In January 2025, a powerful ripple in spacetime reached the twin detectors of the Laser Interferometer Gravitational-Wave Observatory in Washington and Louisiana almost simultaneously. The signal, known as GW250114, came from the collision of two black holes with masses of about 34 and 32 times the Sun.
Researchers say the event produced the clearest gravitational-wave signal ever recorded, offering a sharper look at what happens when black holes merge. Compared with the landmark 2015 detection, this one was roughly three times cleaner, giving scientists a rare opportunity to study the aftermath in greater detail.
Using that signal, a team has now extracted direct information from the newly formed black hole's event horizon -- the invisible boundary beyond which nothing can return. Instead of observing it with light, the scientists analyzed the gravitational waves left behind by the merger.

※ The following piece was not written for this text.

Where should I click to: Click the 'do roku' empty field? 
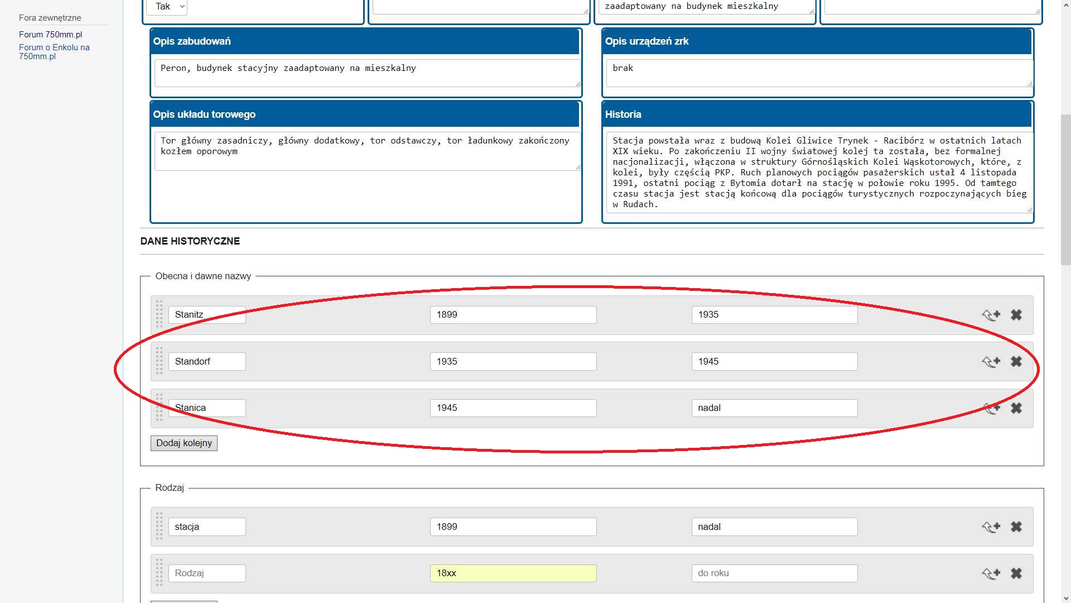point(774,573)
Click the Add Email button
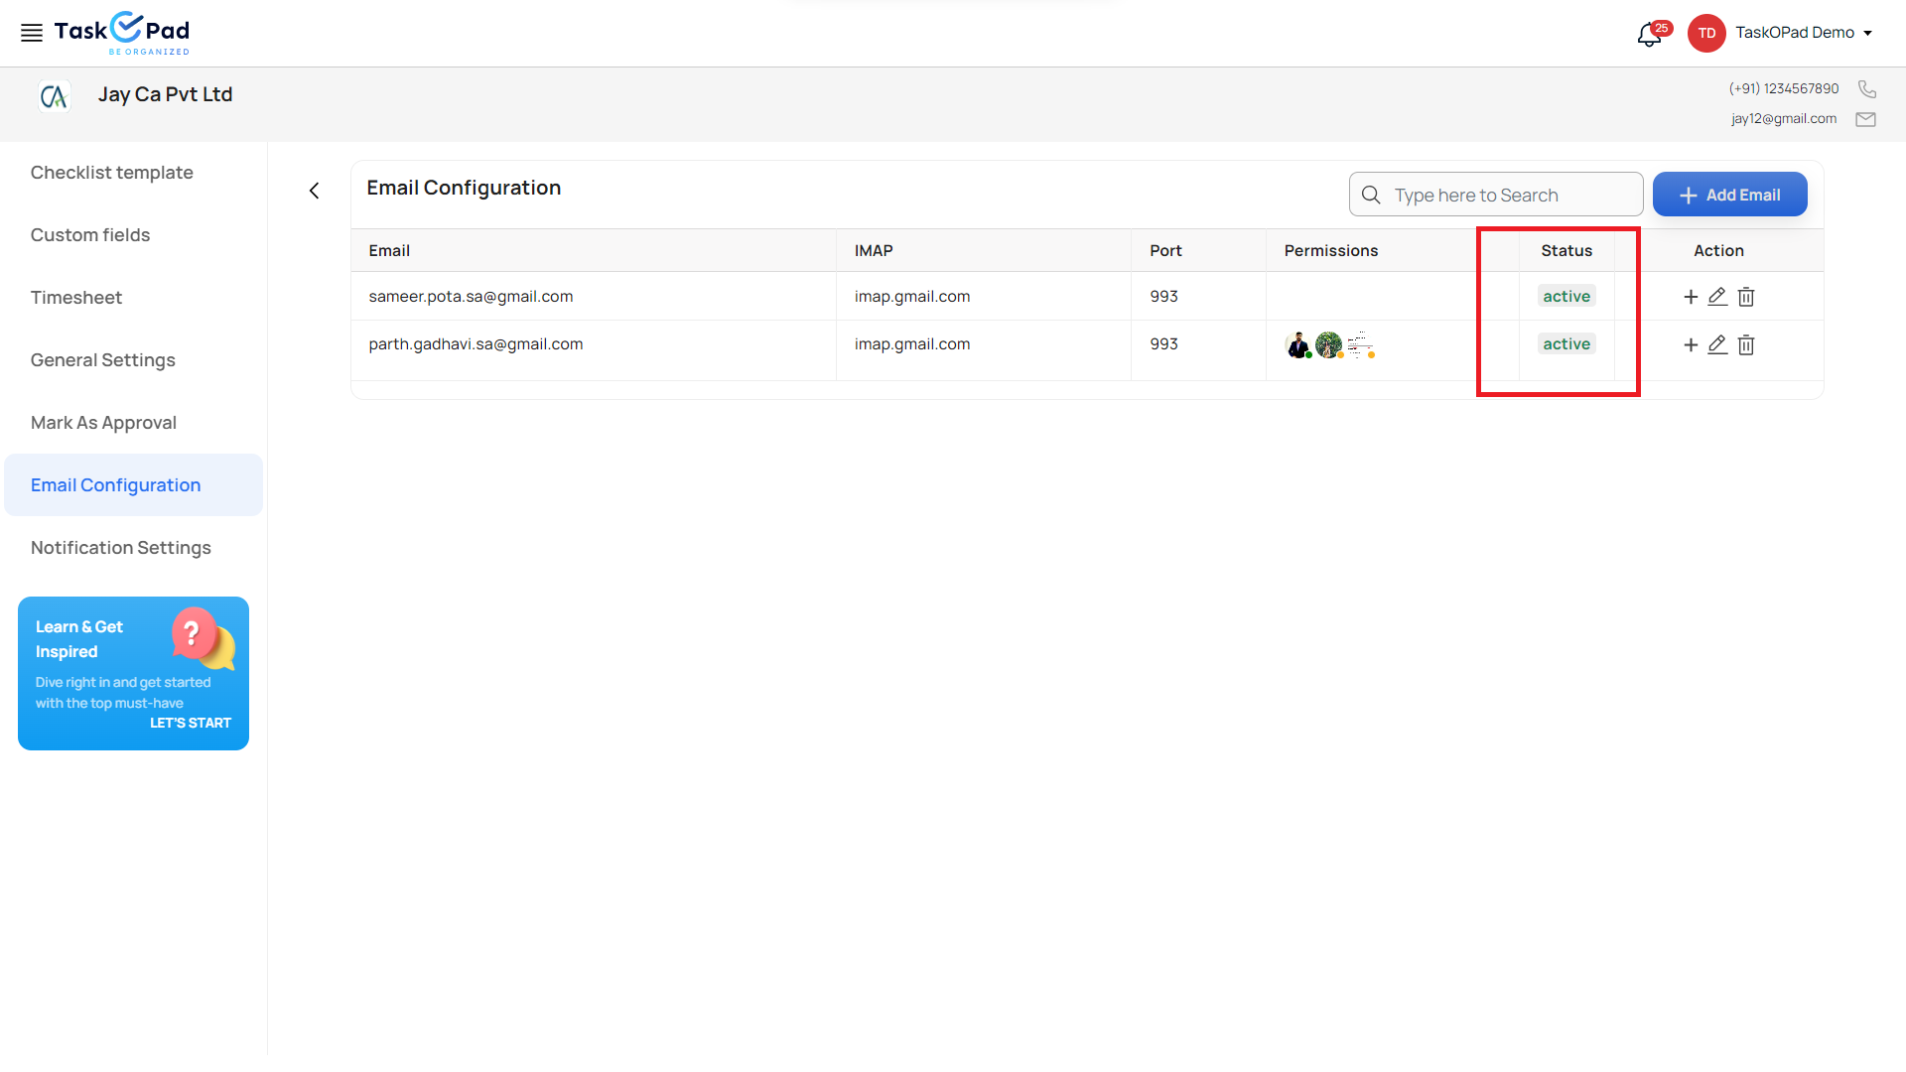 pyautogui.click(x=1729, y=196)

The key insight came from the black hole's brief "ringdown," a phase in which the remnant vibrates like a struck bell before settling into a stable form. Hidden inside that pattern was a faint feature called a direct wave, which appears to carry clues about the horizon's rotation and the strength of gravity near it.
Neil Lu of the Australian National University's Centre for Gravitational Astrophysics and OzGrav said the team was able to isolate this subtle component and pull out information from close to the horizon. Co-author Ling Sun added that the result may help scientists better understand frame dragging, the effect in which a spinning black hole pulls spacetime around with it.
The measurements also provide a fresh test of general relativity in one of the universe's most extreme environments. So far, the results remain consistent with Einstein's predictions for a rotating black hole.
GW250114 was especially useful because it was nearby, strong, and well matched to LIGO's most sensitive frequency range. As gravitational-wave observatories continue to improve worldwide, this method could open a new era in black-hole research, where scientists study not only mergers but the physics of the horizon itself. The findings were published in Nature. This progress may help shape a future where black holes become readable cosmic laboratories.